## TASK BRIEF
The listing below should be printed exactly, every line of it. Skip the pictures.

## DATA FOR THIS EXERCISE
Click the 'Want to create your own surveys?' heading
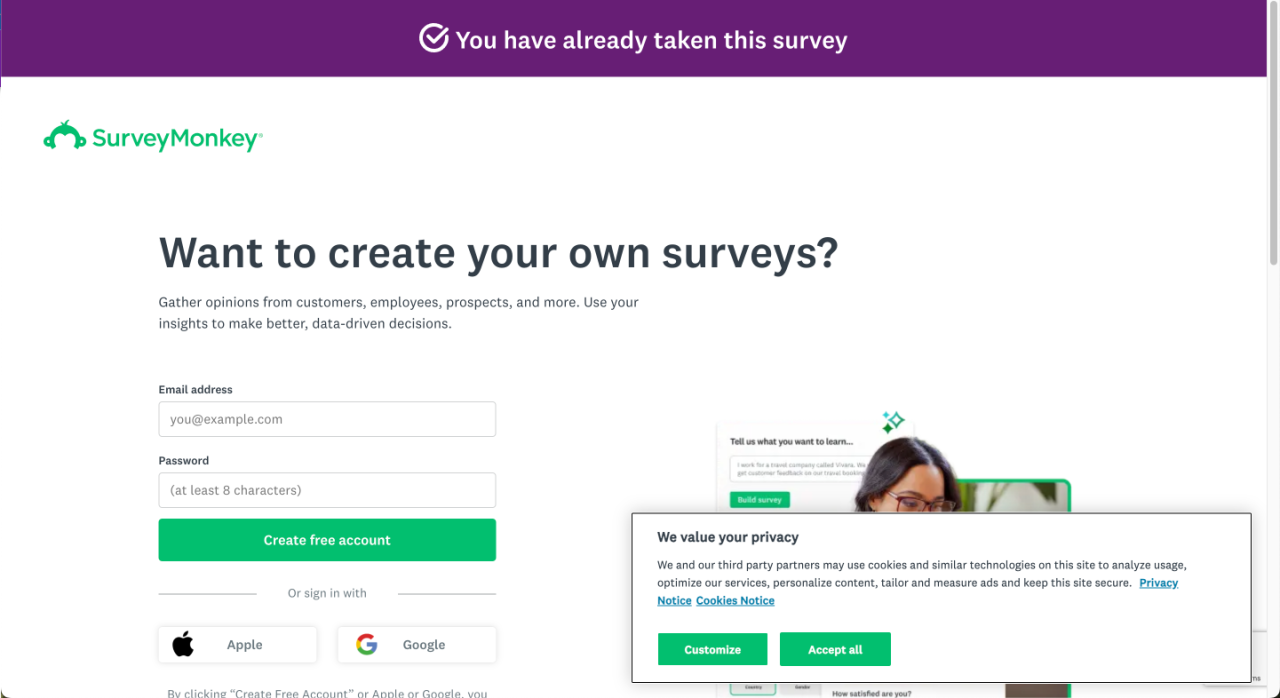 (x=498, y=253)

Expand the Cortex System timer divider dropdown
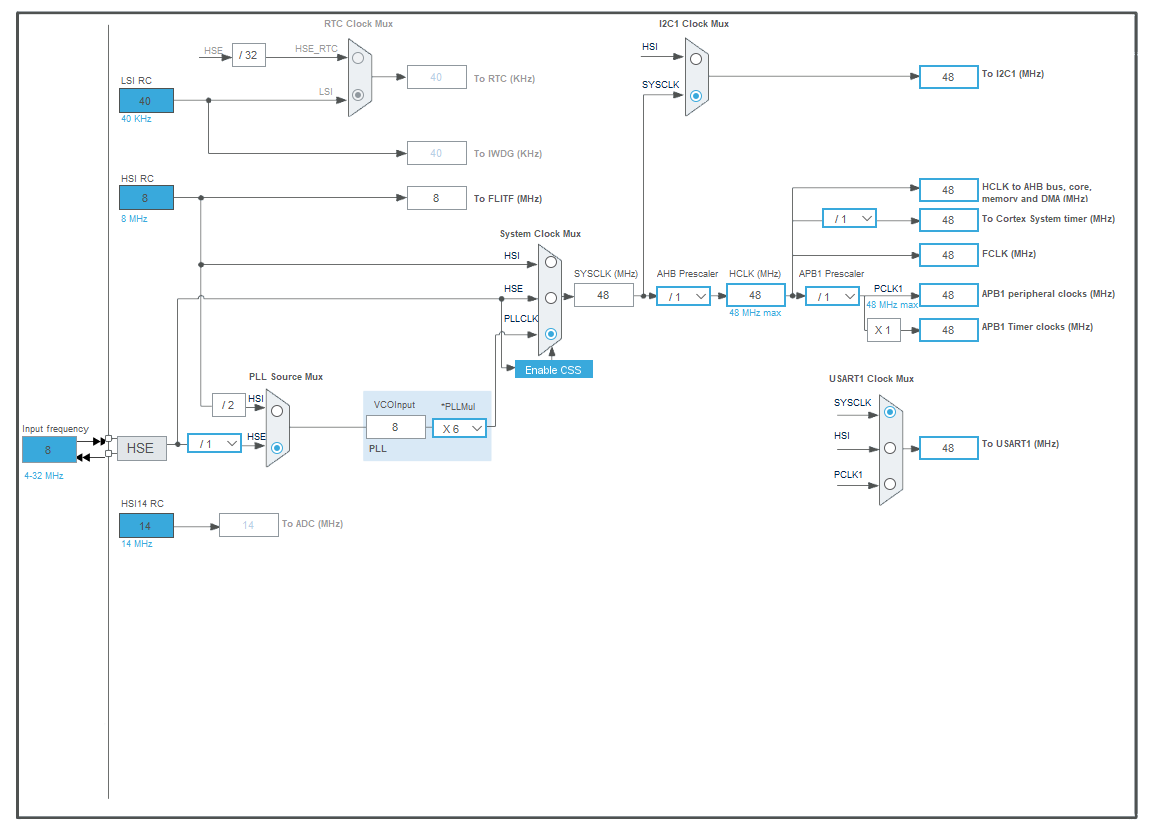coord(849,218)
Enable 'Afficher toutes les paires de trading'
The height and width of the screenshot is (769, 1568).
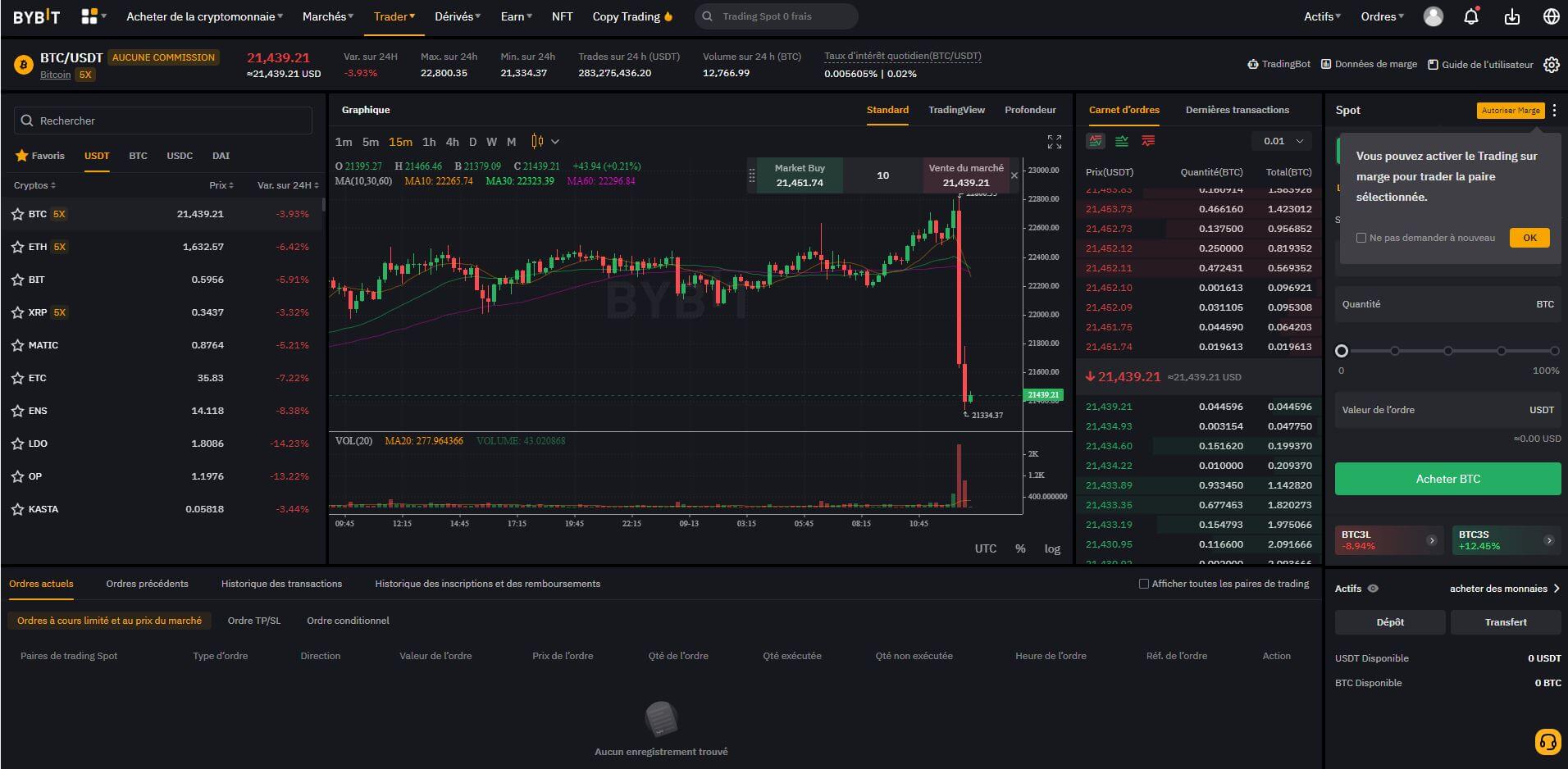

## ANSWER BOX
Click the 'Want to create your own surveys?' heading
 (x=498, y=253)

Expand the Cortex System timer divider dropdown
coord(849,218)
Enable 'Afficher toutes les paires de trading'
The height and width of the screenshot is (769, 1568).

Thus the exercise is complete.